** Opening DOCUMENT PASSAGE block **

Photo: Maria Lazarte
For food or beverage manufacturers, safety is a vital concern of the business, but ensuring that individual food safety management systems fulfil on global best practices is a tough challenge.
The International Organization for Standardization (ISO) has now published a new standard to help food and beverage manufacturers with just this task. The new ISO 22004 standard is part of the ISO 22000 family of standards (ISO 22000 is the International Standard for food safety management). It helps companies sift through the confusion of acronyms and terminology, and provides a companion and a guide to ISO 22000.
According to Claus Heggum, co-convenor of the working group that developed the standard, ISO 22004 just makes things easier. “Say you are designing a food control system and are struggling on how to categorise the different control measures you have at your disposal in your hazard control programme, ISO 22004 will help you to differentiate between PRPs, OPRPs and CCPs, which is not always easy to do!”
The parent standard, ISO 22000, gives companies all they need to set up a food safety management system, while ISO 22004 goes into more detail and focuses on areas that may need more explanation. It doesn’t add any new requirements.
According to Heggum, with ISO 22004, companies will learn that typical PRP measures include basic precautions such as washing hands, keeping the processing area tidy or a basic cleaning programme. CCPs on the other hand are the most important and efficient hazard reduction measures, like a cooking or heating step that kills bacteria. And, an OPRP is an in-between safety measure, like cold storage.
“There is much more that you can learn from ISO 22004, like understanding the difference between monitoring, verification and validation,” said Heggum. “ISO 22004 will make it easier for users to apply and adapt ISO 22000 to their own specific contexts.”
ISO – the International Organization for Standardization is an independent, non-governmental membership organisation and the world’s largest developer of voluntary International Standards.

** Closing DOCUMENT PASSAGE block **
** Opening MATERIAL SHOWN block **

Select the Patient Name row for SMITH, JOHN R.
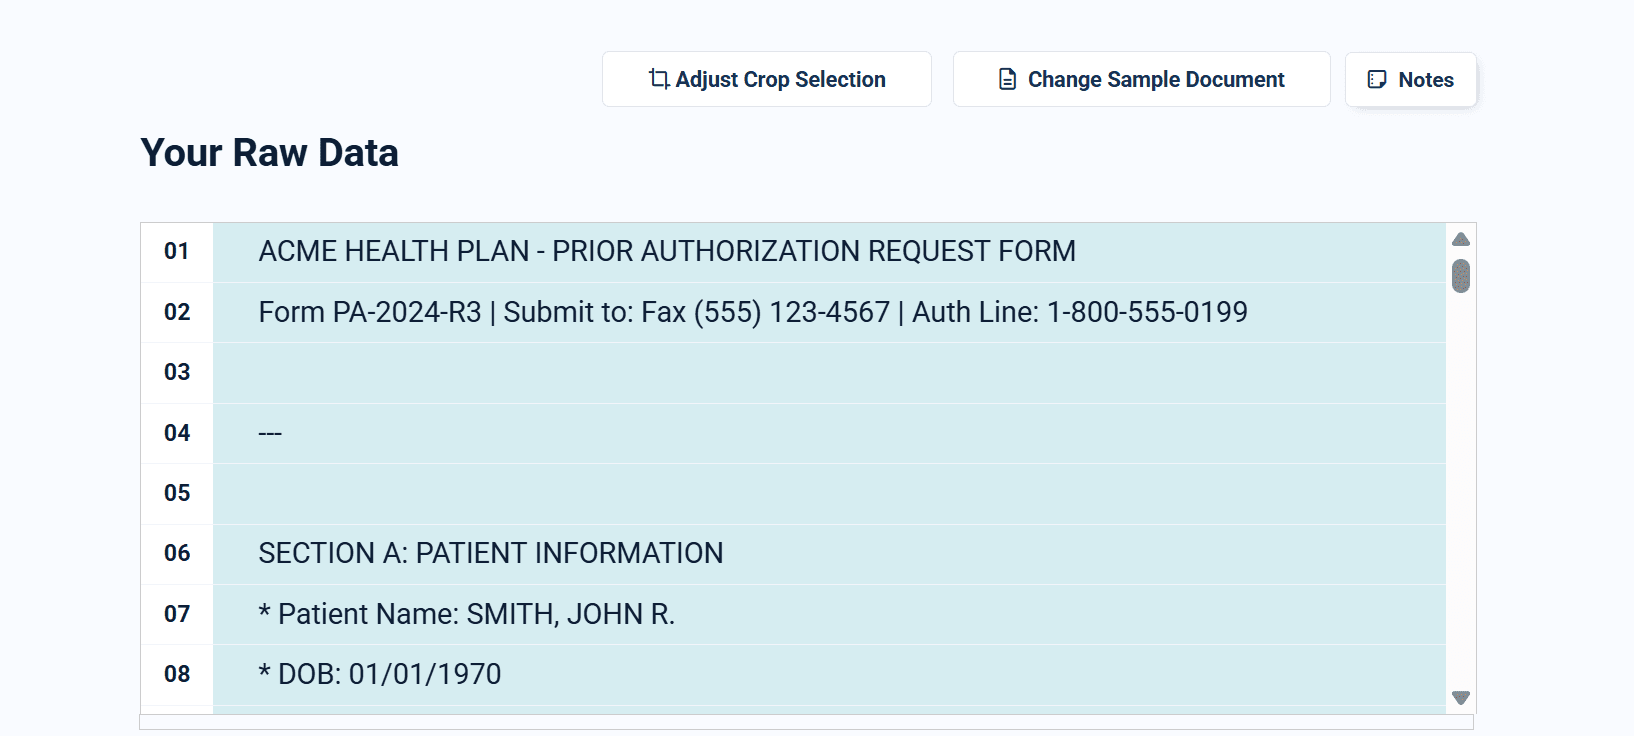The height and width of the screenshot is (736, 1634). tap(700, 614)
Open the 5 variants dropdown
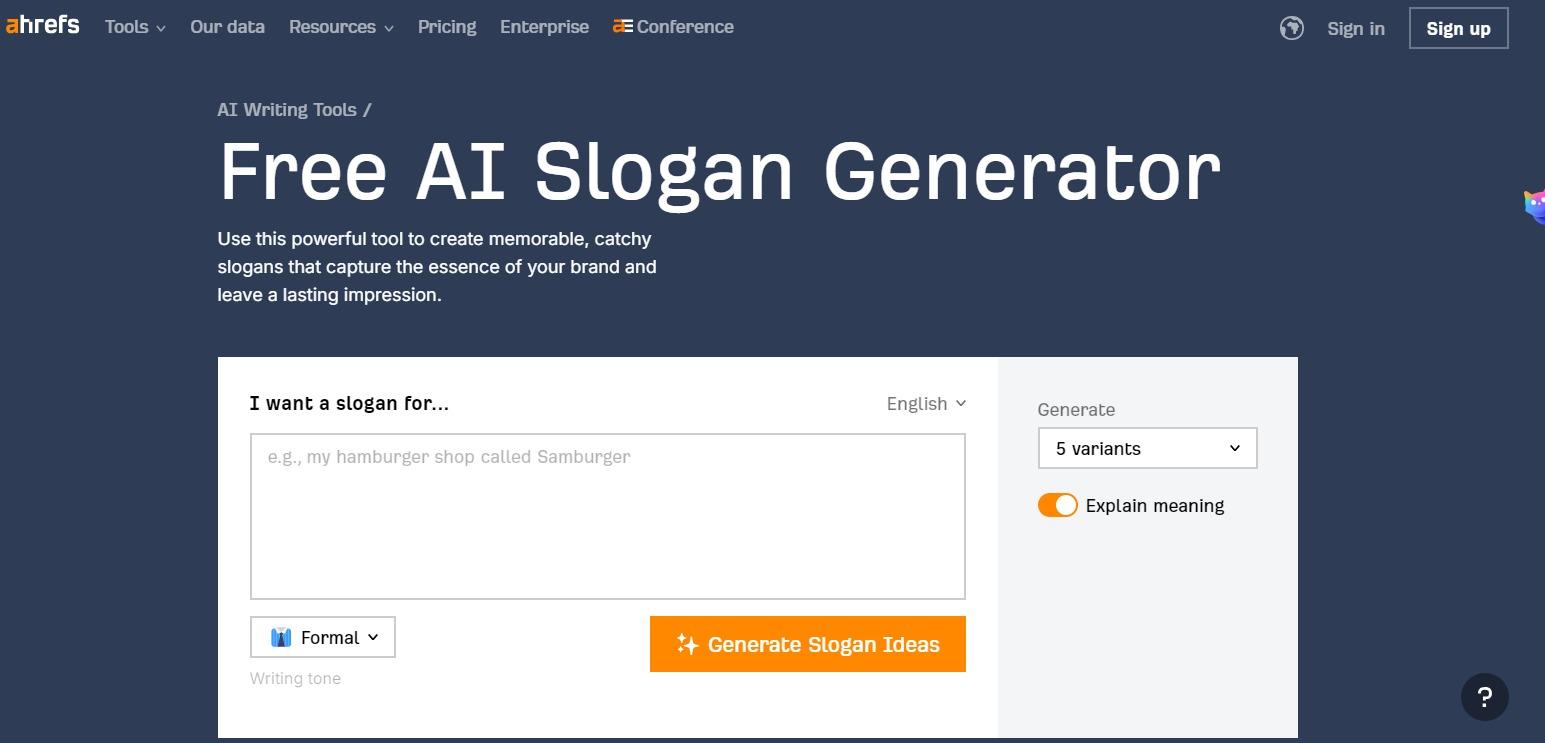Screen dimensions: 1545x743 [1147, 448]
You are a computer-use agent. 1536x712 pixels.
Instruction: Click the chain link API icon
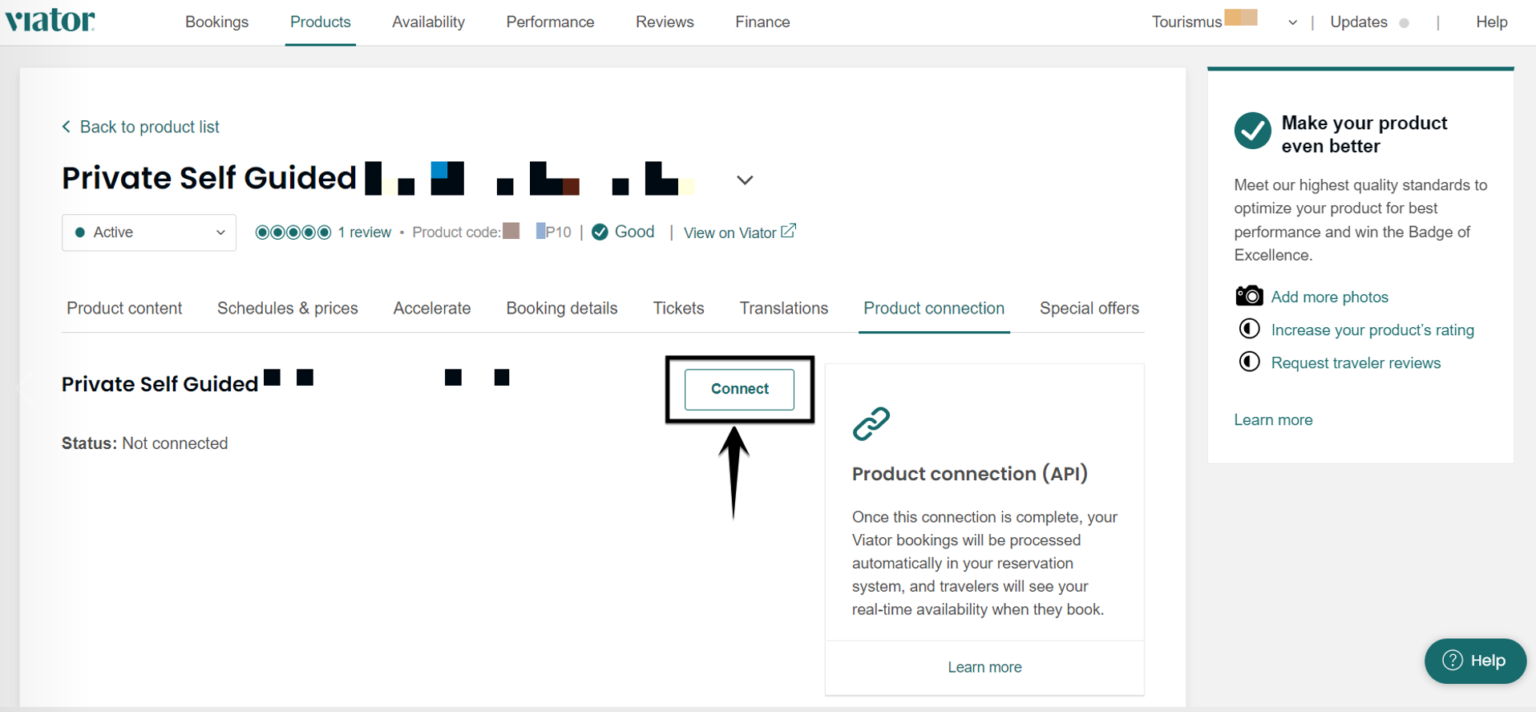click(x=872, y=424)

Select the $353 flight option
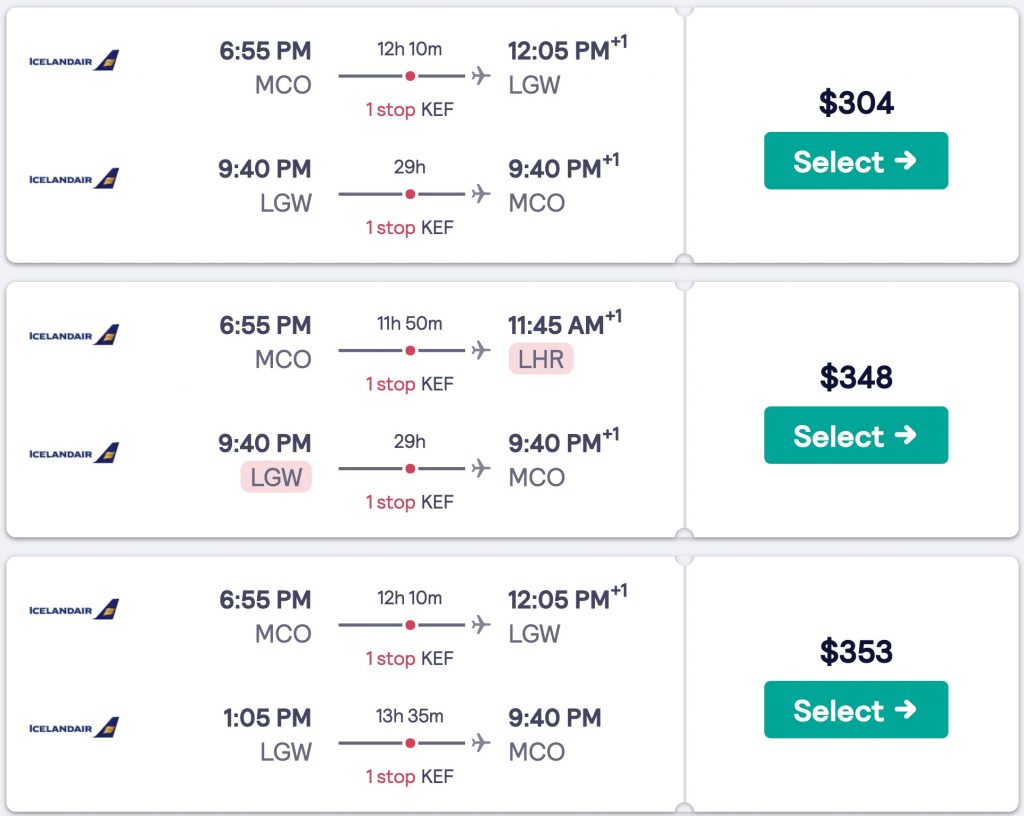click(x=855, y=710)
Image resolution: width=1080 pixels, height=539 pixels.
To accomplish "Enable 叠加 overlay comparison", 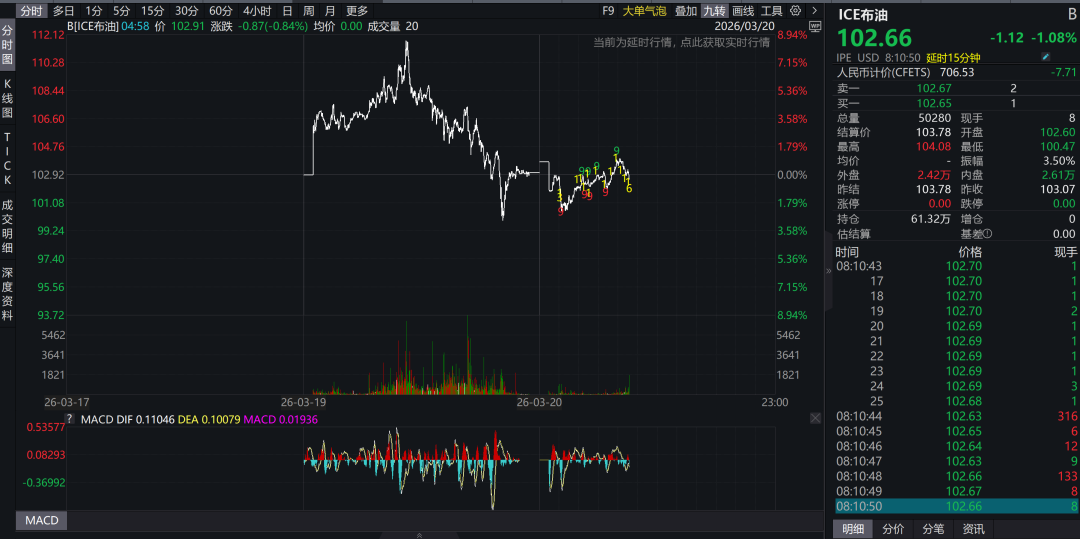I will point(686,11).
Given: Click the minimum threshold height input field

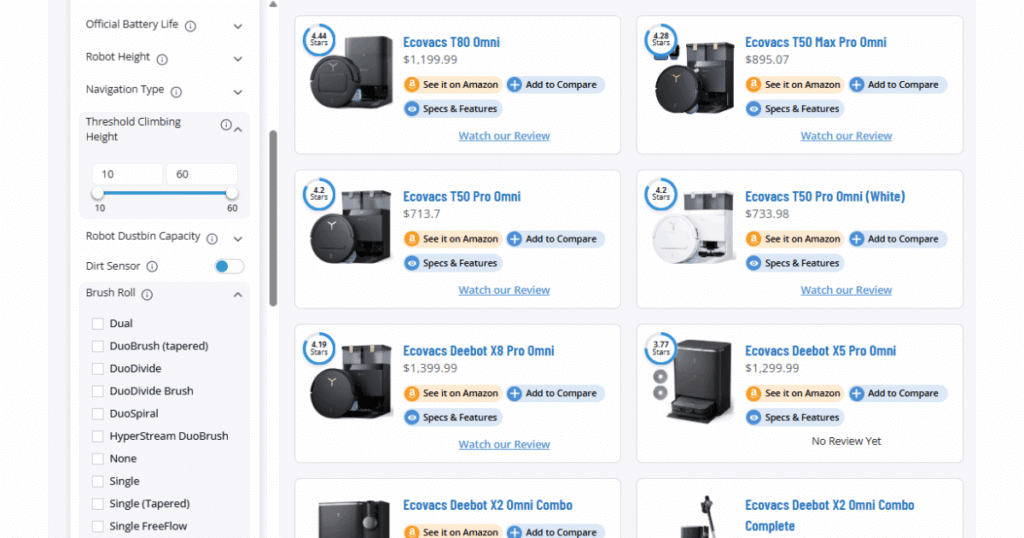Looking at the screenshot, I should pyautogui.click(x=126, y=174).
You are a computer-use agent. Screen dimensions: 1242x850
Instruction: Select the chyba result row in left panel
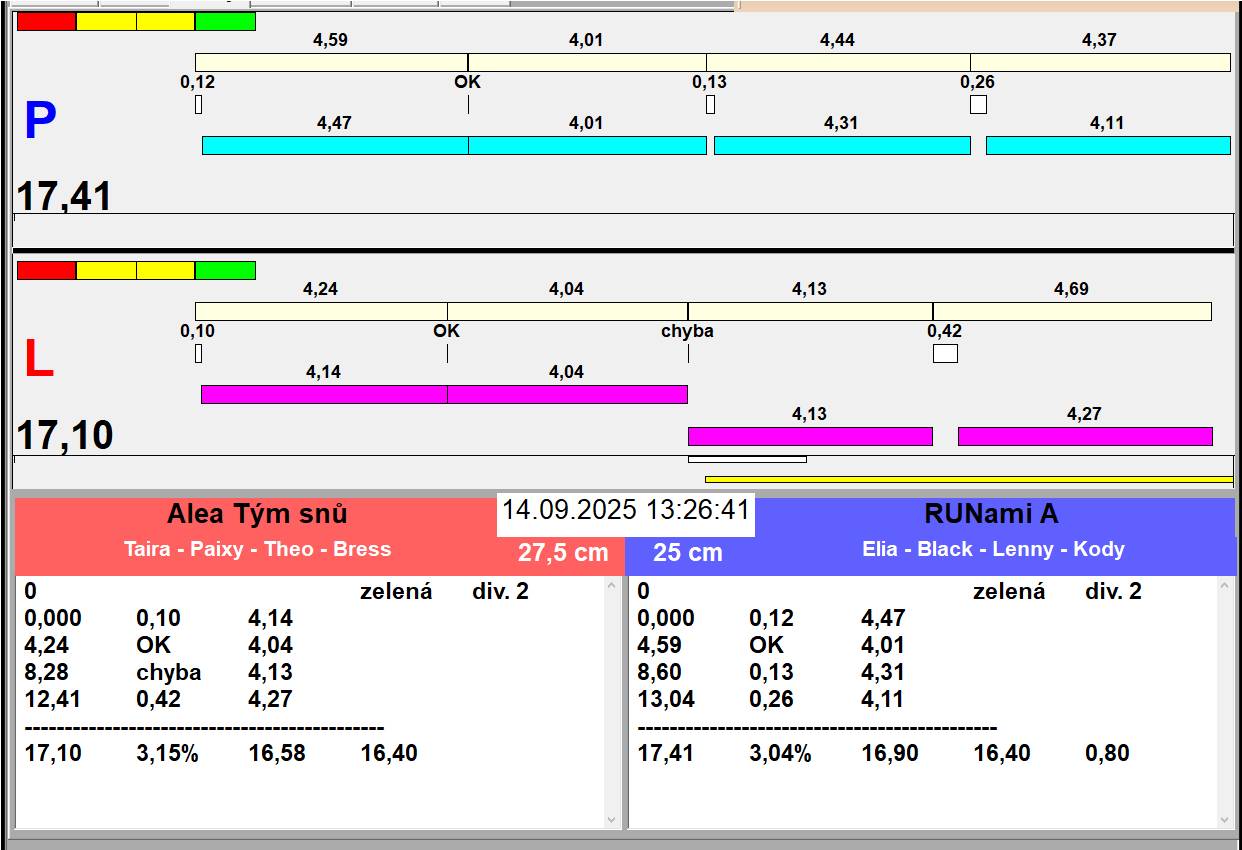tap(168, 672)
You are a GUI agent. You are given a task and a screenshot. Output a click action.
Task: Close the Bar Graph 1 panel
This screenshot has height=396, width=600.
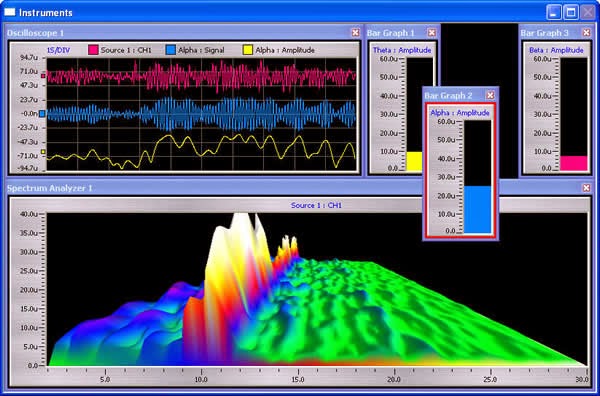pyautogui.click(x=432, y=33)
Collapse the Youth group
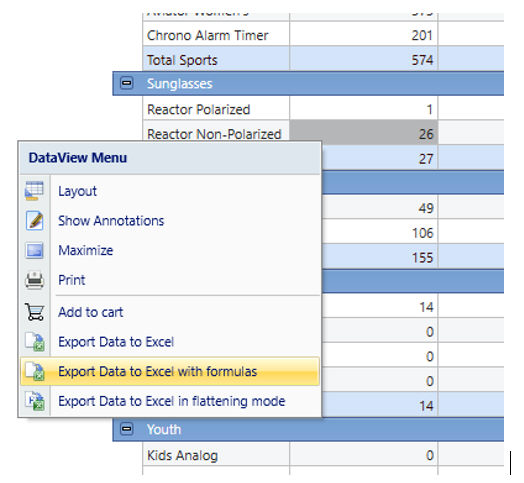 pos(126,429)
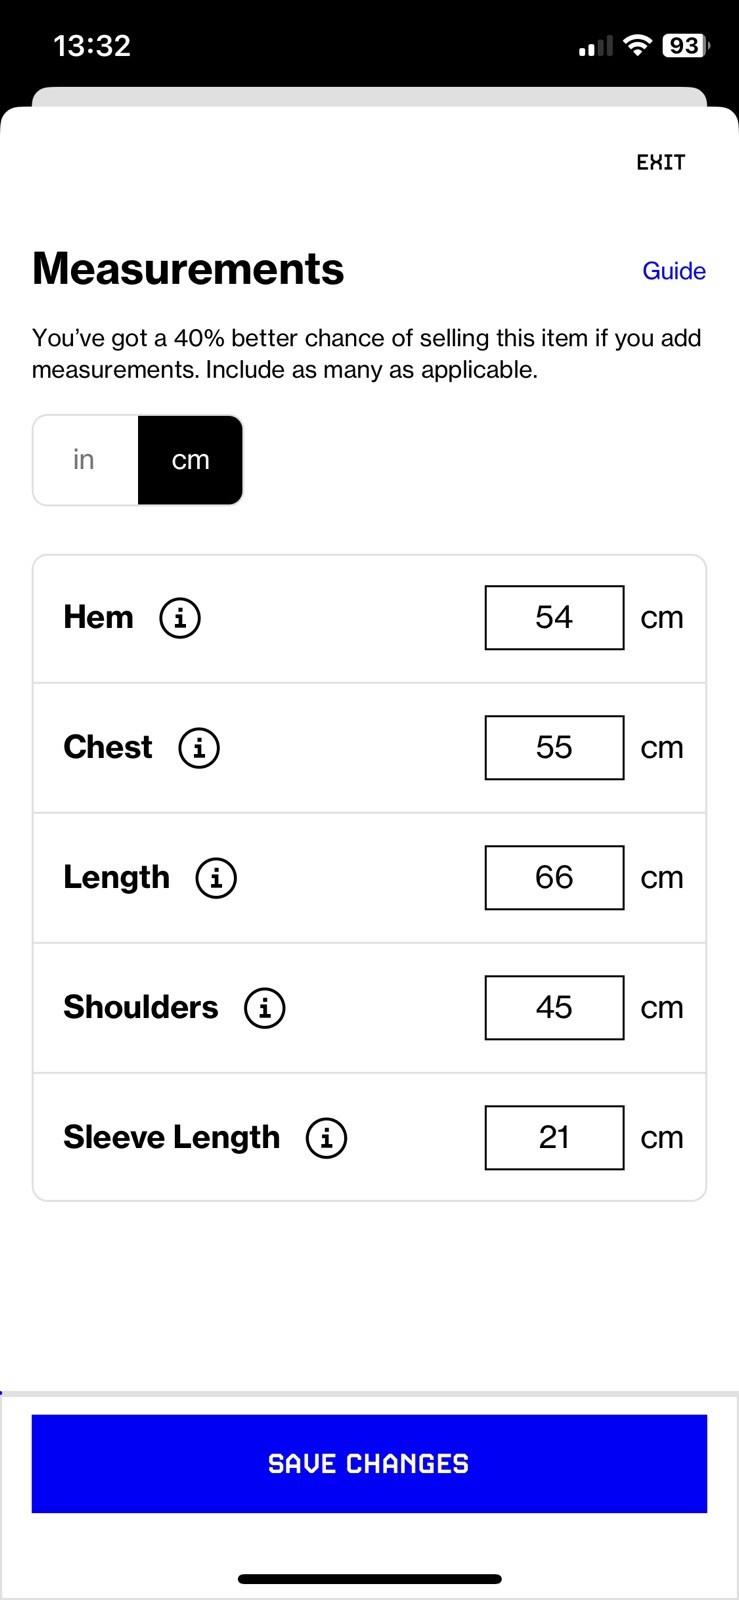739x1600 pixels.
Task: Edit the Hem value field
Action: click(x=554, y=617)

** Closing MATERIAL SHOWN block **

- ACTIVITIES:
• 1. Print the passage from the ISO 22004 article above, starting with "The International Organization for Standardization (ISO)" and going on through "to ISO 22000.".
• 2. Answer these questions from the ISO 22004 article above:
(a) What is ISO 22000, according to the article?
(b) What role did Claus Heggum have in developing the standard?
(c) What example of an OPRP does the article give?

- ANSWERS PROVIDED:
• 1.
The International Organization for Standardization (ISO) has now published a new standard to help food and beverage manufacturers with just this task. The new ISO 22004 standard is part of the ISO 22000 family of standards (ISO 22000 is the International Standard for food safety management). It helps companies sift through the confusion of acronyms and terminology, and provides a companion and a guide to ISO 22000.

• 2.
(a) The International Standard for food safety management.
(b) He was co-convenor of the working group that developed it.
(c) Cold storage.